Cauffman attributes some of that shift to schools' adoption of stricter disciplinary codes and the loss of mental health programs serving troubled girls.
"In the past, girls used to go to mental health institutions and boys would get locked up. Now, there's not as many facilities for girls and so they get incarcerated," says Cauffman. "Also, a lot of schools have zero tolerance policies, which classify threats as aggravated assaults."
Though members of academia would rather not rush to judge girls as being more violent today than in the past, many of those on the frontlines of female delinquency have made up their minds.
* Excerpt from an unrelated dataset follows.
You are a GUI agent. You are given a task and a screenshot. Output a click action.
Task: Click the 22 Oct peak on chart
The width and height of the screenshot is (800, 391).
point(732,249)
"The girls are becoming more violent and sophisticated," says Florence Barnes, a juvenile court liaison officer with 22 years experience in the Dallas juvenile justice system. "We've had girls for murder over the years, but we're seeing more and more girls for fondling and molesting little boys."
Administrators at alternative education schools, usually the first stop for many female juvenile offenders on their way into the juvenile penal system, also say there is a trend toward greater violence among girls.
"We started noticing this increase in middle school a year ago," says Richard Heikes, principal of the Warren Alternative Education Center in Garland, Texas. "It's continuing on into high school. Right now, in my middle school (classes) we're 50-50, males and females. It used to be 70-30 or 80-20. The girls are offending just as badly as the boys."
Ashley herself admits that things aren't the way they used to be on the streets.
"A lot of my friends, we like to use guns now," said Ashley, who was arrested four times prior to her current detention. "But back in the days, it wasn't like that."
Research has shown that young female offenders are more likely to be victims of a traumatic experience, to have suicidal tendencies and to be more apt to "act out" their anger rather than internalize it, as is more typical among female teens.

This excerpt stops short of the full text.